Back in 2005, Porsche was looking for something to slot in the middle of the 911 and the Boxster. It had to be pretty darn good, as the 911 is a legend among car fans and the Boxster was a hit for the automaker. What they came up with was the Cayman.
First launched in the 2006 model year, the Cayman is a coupe derived from Porsche’s second generation Boxster convertible, yet it looks like a 911 in the front. The name Cayman is an alternate spelling of caiman, a reptile in the same family as the alligator. Some thought the name came from the Cayman Islands, but that’s incorrect.
After the first generation Cayman was debuted and widely accepted, the second was introduced on February 21, 2009. The power was upped, the transmission was replaced, and the overall performance was vastly superior to the previous model. As an example, this baby 911 could hit 60 mph in just 5.2 seconds.
UPDATE 12/08/2010: After the LA Auto Show came and went with the unveiling of the Porsche Cayman R, our hopes of seeing a Cayman Club Sport were just about dashed. However, in an interview with Autocar, chief of mid-engined cars, Hans-Jurgen Wohler confirms that the idea of producing a Cayman is still on the table giving us just the sliver of hope we need to hold on to the idea of a CS version for the Cayman.
Hit the jump to read about it.
Porsche’s design team might be good, but they don’t change a whole lot if they don’t have too. That’s the case with the Cayman CS. The hardcore version of the Cayman will look, well, like the Cayman, just with a few new badges and maybe some gills for air intake.
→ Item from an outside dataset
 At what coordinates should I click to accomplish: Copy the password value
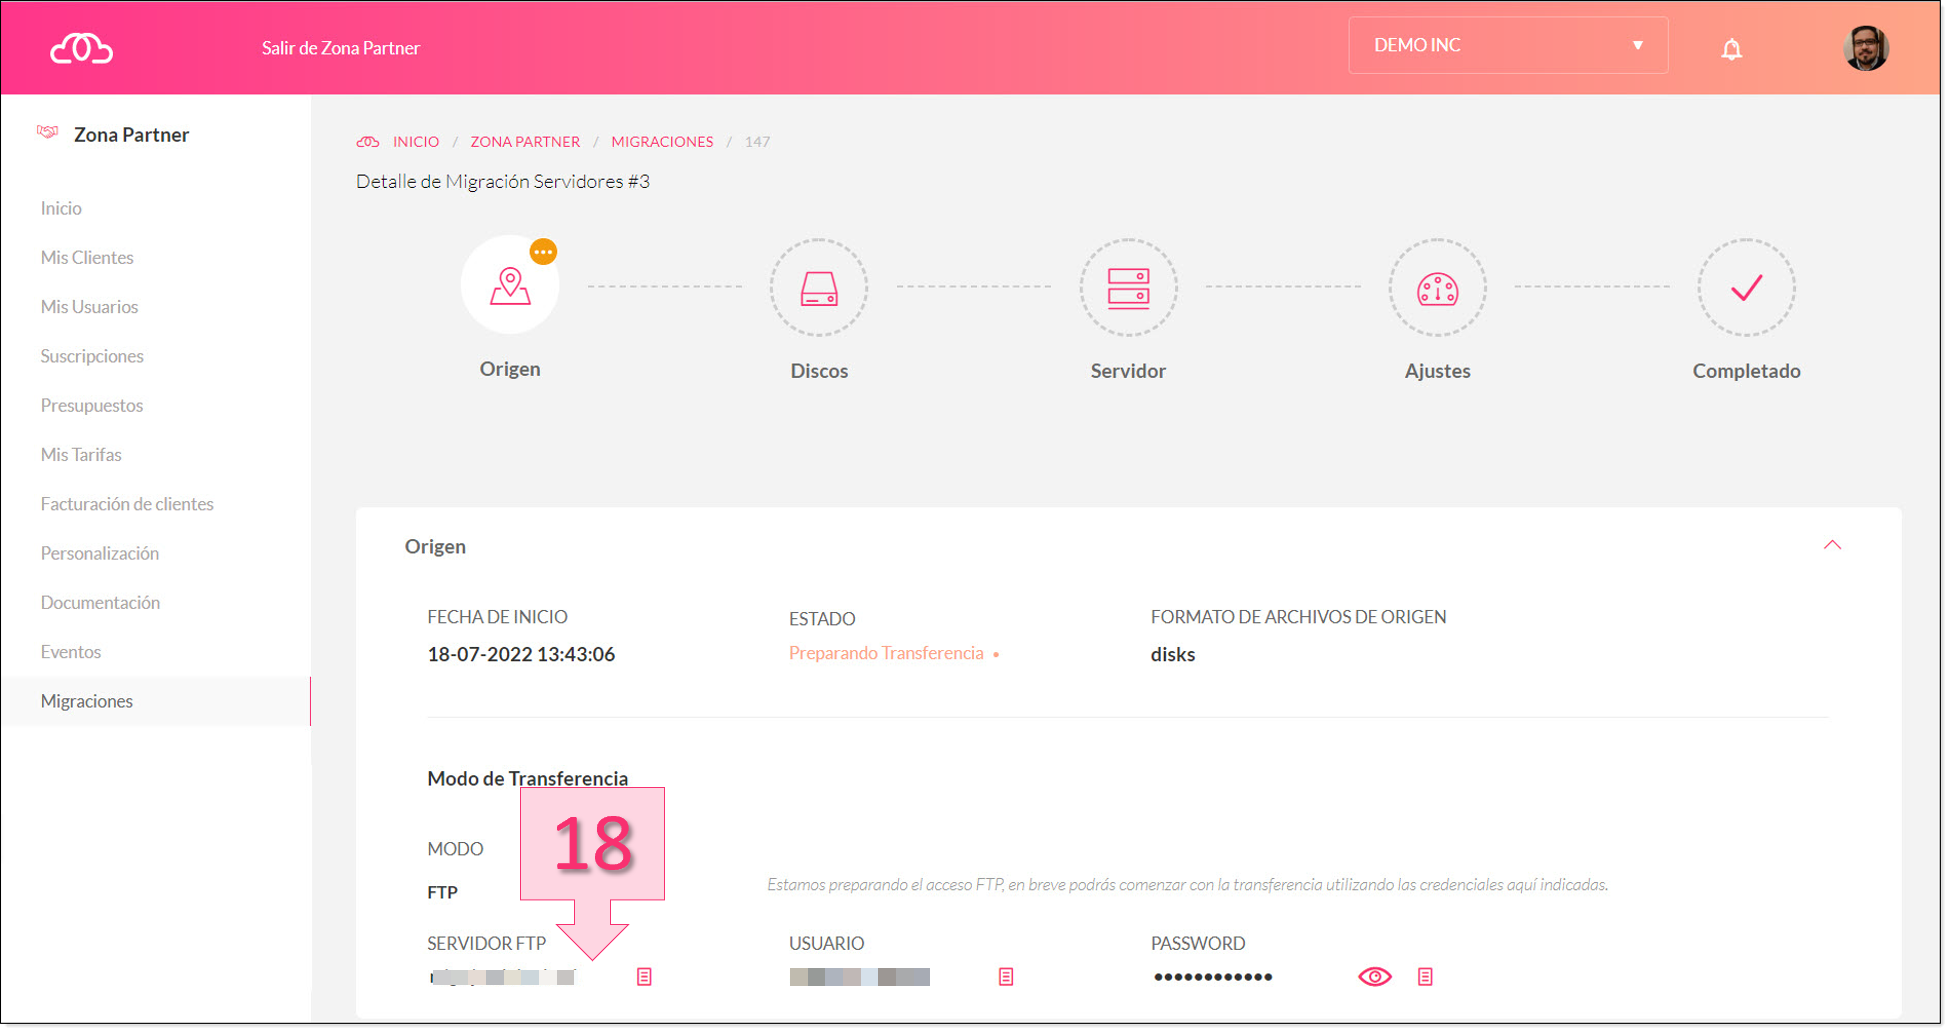pos(1425,976)
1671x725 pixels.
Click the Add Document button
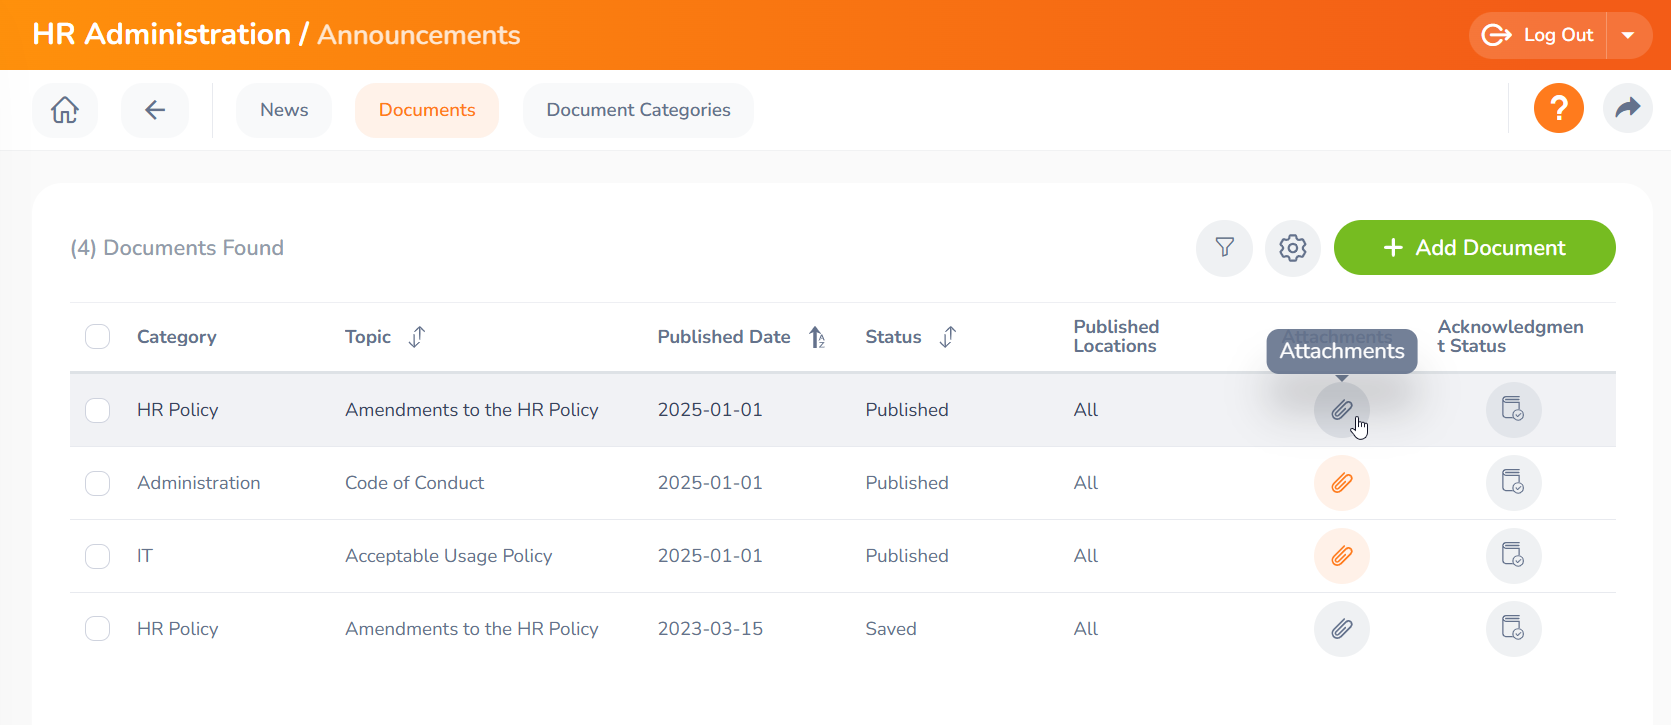(x=1474, y=248)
The styling of the Cayman is, of course, similar to the Boxster, as it shares many of its parts. Yet, it’s got some 911 bits as well, like its sloping fastback-style rear and flaring rear fenders. It’s as if the 911 and the Boxster had a love child together in the dark German factories.
The restyled coupe has new halogen headlights with integrated direction indicators, sort of like what you would find on the Carrera GT. The new LED taillights have been reshaped and they’re integrated well into the new rear end. Porsche also managed to reshape the front fascia and the rear skirt, but you would have to be a Porsche enthusiast to notice the difference.
Inside, the Cayman still gets that classic Porsche look and we can’t be sure if that will change for the CS. We do know that the current Cayman has a new touch-screen navigation system that reduces the button count from a busy 32 to 16. This new layout was better than what you had in the old version and we hope that it carries over to the CS.
Compared to a standard Cayman S, the CS version will be 162-184lbs lighter and will feature aluminum doors, fabric door pulls – like the Boxster Spyder -, lightweight hatch, optional lexan window, and 19" unique lightweight wheels.
The CS packet also includes: sport bucket seats, revalved steering assist, locking rear differential standard, updated brakes, restylized front fascia, Cayman Club Sport side graphics, rear diffuser, Ducktail-style larger rear spoiler, Club Sport Insignia badging in interior, and optional "Track Pack" which includes a partial roll cage, harness, and fittings plus a fire extinguisher.
Power will come from the legendary 3.4 liter, direct-injection flat 6-cylinder that will crank out 328 horsepower mark, nine horses more than the Cayman S. The 0 to 62 mph run will take just 4.6 seconds, shaving 0.3 seconds off of the standard S model’s time.
We’re not quite sure the exact specs on the Cayman CS, but we imagine that it will compete against the Mercedes-Benz SLK55, Audi TT RS, and the BMW Z4.
The SLK 55 was first introduced in 2005 and was updated for the 2009 model year and beyond. The car’s 5.5L V8 is unchanged with an output of 355 horsepower at 5750 rpm and 376 pound-feet of torque at 4000 rpm. That motor will take you to 60 mph in just 4.9 seconds. The AMG version gets a blacked-out lower lip, front-mounted air vents and smoked headlights, just to add that extra aggressive touch.
The BMW Z4 sDrive 35is is one that we wouldn’t recommend. It features an inline-six with 335 hp at 5900 rpm and 332 lb-ft from 1500 rpm. It also features something called overboost, which bumps up the torque rating to 369 lb-ft. BMW estimates a 0 to 60 mph time of 4.7 seconds. The motor isn’t the issue, as this car just doesn’t feel that good to drive.
The Audi TT RS is a pumped up version of the normal TT. It features a 2.5-liter turbocharged inline-5 that makes its maximum torque of 332 pound-feet just about anywhere in the rpm range. This is one of the only models in this test group that features a good old-fashioned six-speed manual.
The Cayman CS is expected to debut at the auto show in Los Angeles this November. The CS will hit dealer showrooms in 2011 as a 2012 model.
Prices for the U.S. market will start at $66,330 (€51,015).